[SOURCE DOCUMENT]:
____________________

Many King’s students would, at some point over the last year, have made the short trek down to Westminster to join in a protest. In just the last 12 months, Parliament Square has witnessed countless crowds united by a mutual concern: solidarity for refugees, climate change, junior doctors’ contracts, austerity, and only last week the decision to bomb Syria. Each issue brings together thousands, all longing to be heard, as they exercise their sacred right to protest; a right which is increasingly portrayed by both politicians and media as an excuse used by anarchists to damage public property and beat up police officers.

Running this week at the Etcetera Theatre, The Surge is a thoughtful reflection on these issues. The production explores the relationship between press, public and politicians, and the seemingly futile task of trying to stimulate change. Emily Ashbrook plays Jessica Wiles, a young idealist who has recently been voted in as MP of Vauxhall. After years of campaigning on the streets, she now has to balance her zeal with her public image, and learn to play by the Westminster rules. After speaking at a protest which turns violent, she finds herself hounded by the press: her policies are ridiculed and her quotes distorted to an extent which would make The Sun proud.

____________________

[ITEMS]:
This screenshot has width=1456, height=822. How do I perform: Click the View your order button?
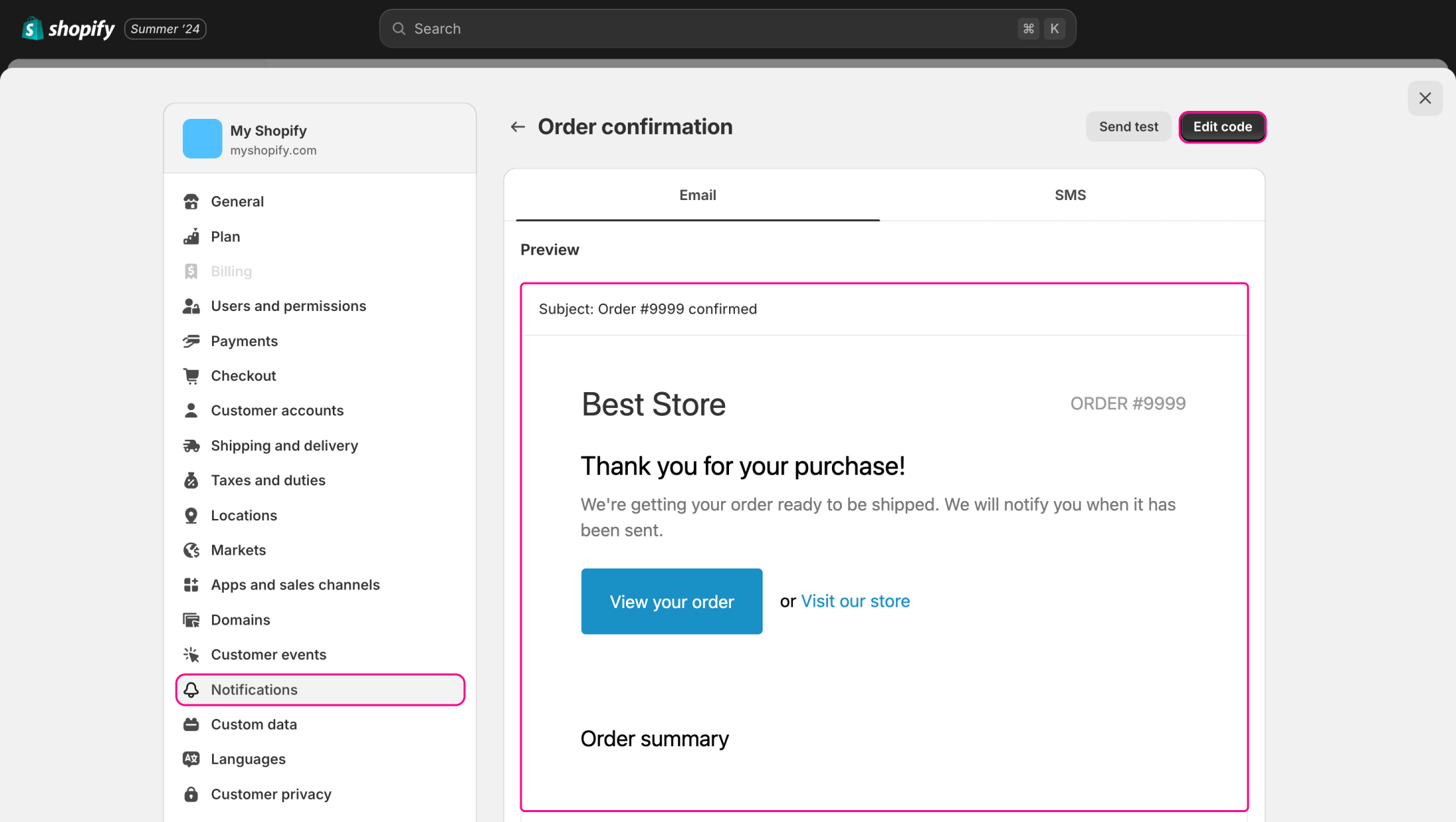click(672, 601)
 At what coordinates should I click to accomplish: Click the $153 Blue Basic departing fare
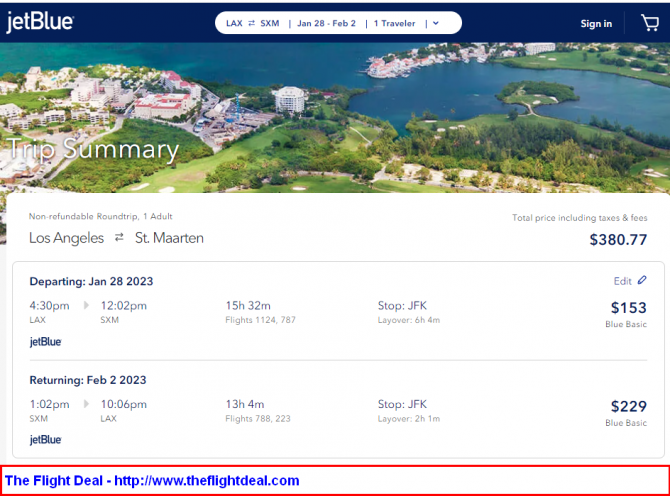[x=628, y=309]
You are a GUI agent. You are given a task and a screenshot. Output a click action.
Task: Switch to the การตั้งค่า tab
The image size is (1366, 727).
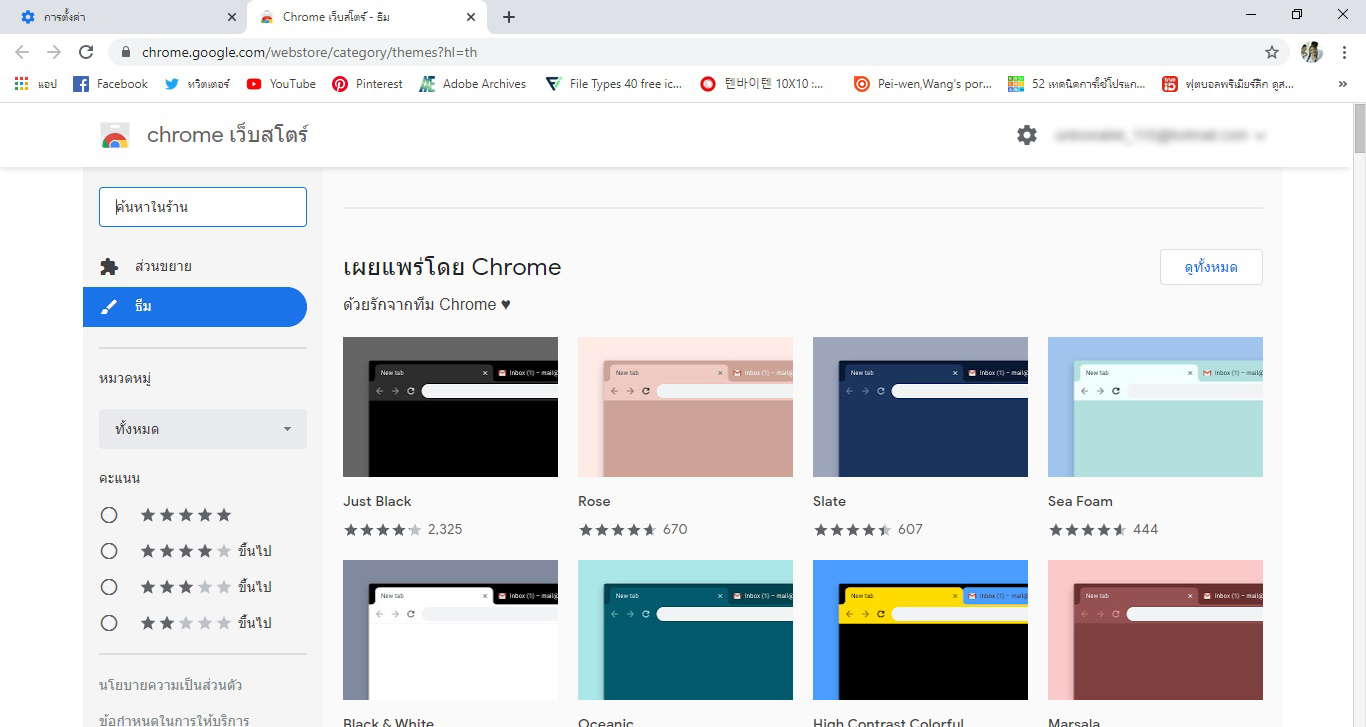(x=120, y=16)
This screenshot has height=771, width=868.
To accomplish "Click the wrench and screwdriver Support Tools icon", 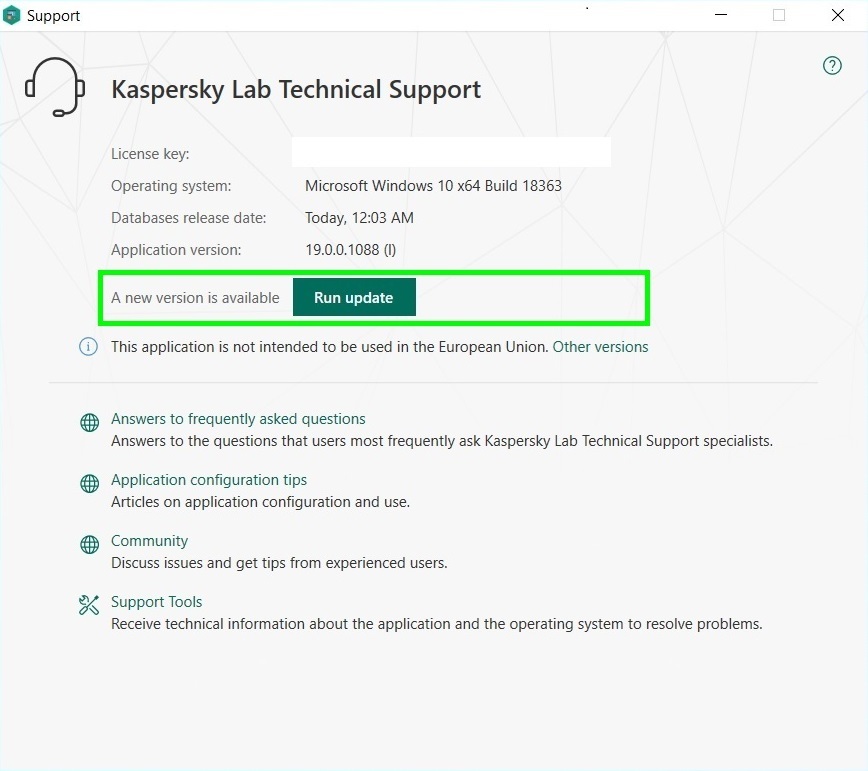I will 89,605.
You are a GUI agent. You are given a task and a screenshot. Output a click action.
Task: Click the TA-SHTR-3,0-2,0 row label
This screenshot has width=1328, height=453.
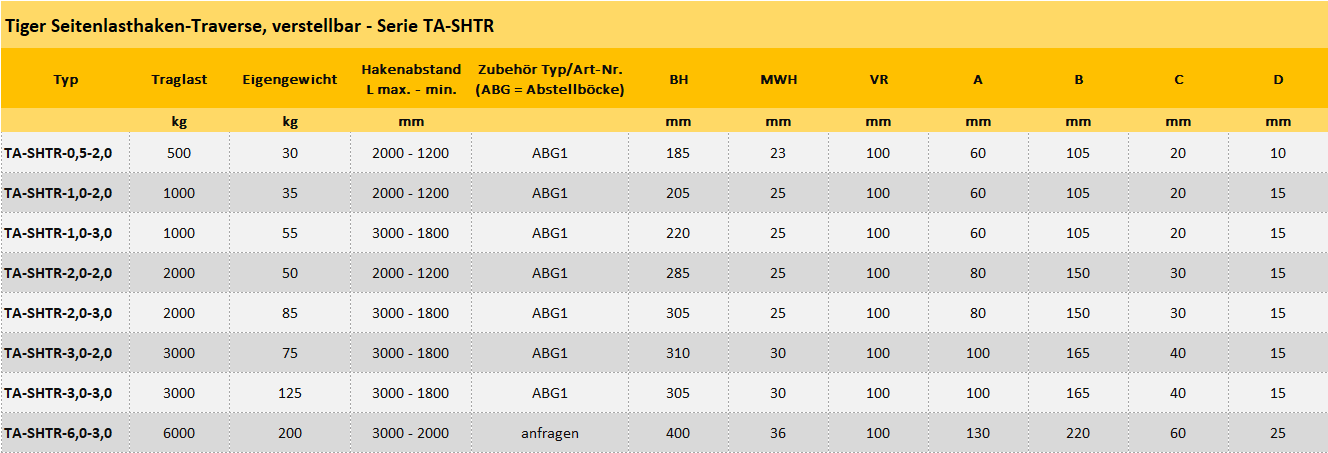[x=58, y=353]
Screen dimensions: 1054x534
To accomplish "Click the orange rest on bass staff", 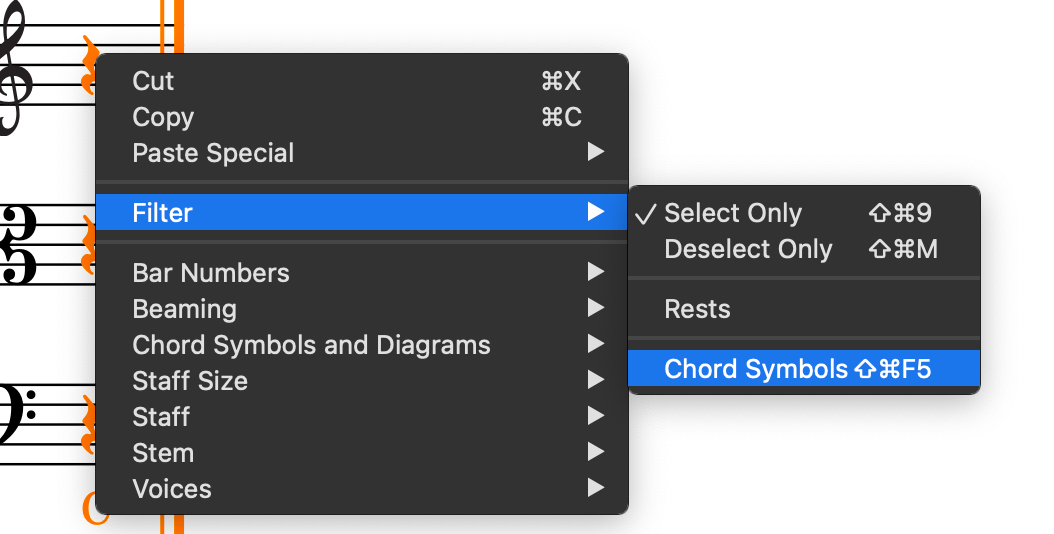I will pos(89,422).
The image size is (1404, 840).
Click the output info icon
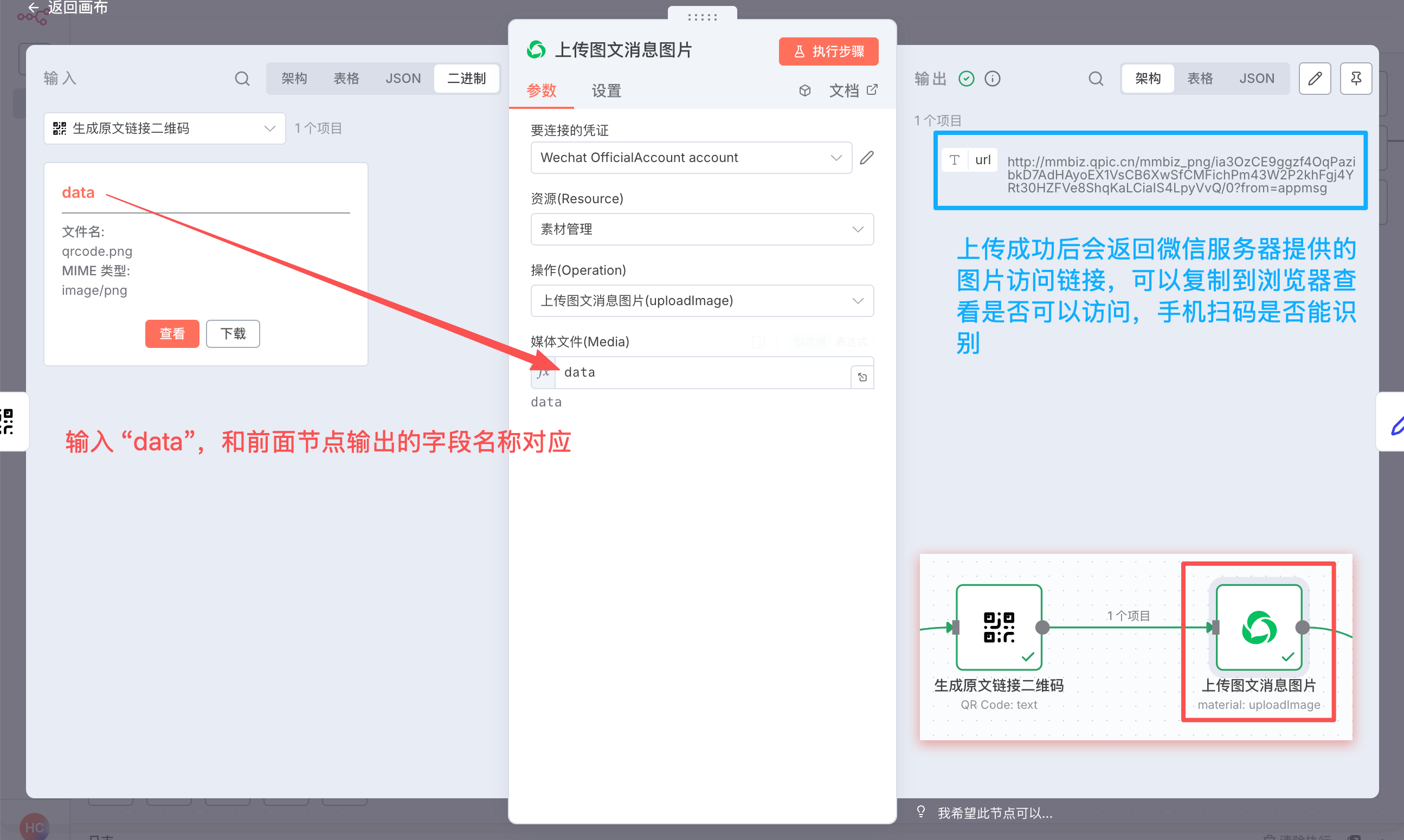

____________________

[EXERCISE REQUIREMENTS]:
A. Which theater is staging The Surge, according to the article on The Surge?
B. In the article on The Surge, switch "Vauxhall" to "Islington" and write out everything from "Running this week" down to "The Sun proud.".
C. List every concern that the article on The Surge says has united crowds in Parliament Square over the last 12 months.

[ANSWERS TO THE EXERCISE]:
A. The Etcetera Theatre.

B.
Running this week at the Etcetera Theatre, The Surge is a thoughtful reflection on these issues. The production explores the relationship between press, public and politicians, and the seemingly futile task of trying to stimulate change. Emily Ashbrook plays Jessica Wiles, a young idealist who has recently been voted in as MP of Islington. After years of campaigning on the streets, she now has to balance her zeal with her public image, and learn to play by the Westminster rules. After speaking at a protest which turns violent, she finds herself hounded by the press: her policies are ridiculed and her quotes distorted to an extent which would make The Sun proud.

C.
- Solidarity for refugees
- Climate change
- Junior doctors' contracts
- Austerity
- The decision to bomb Syria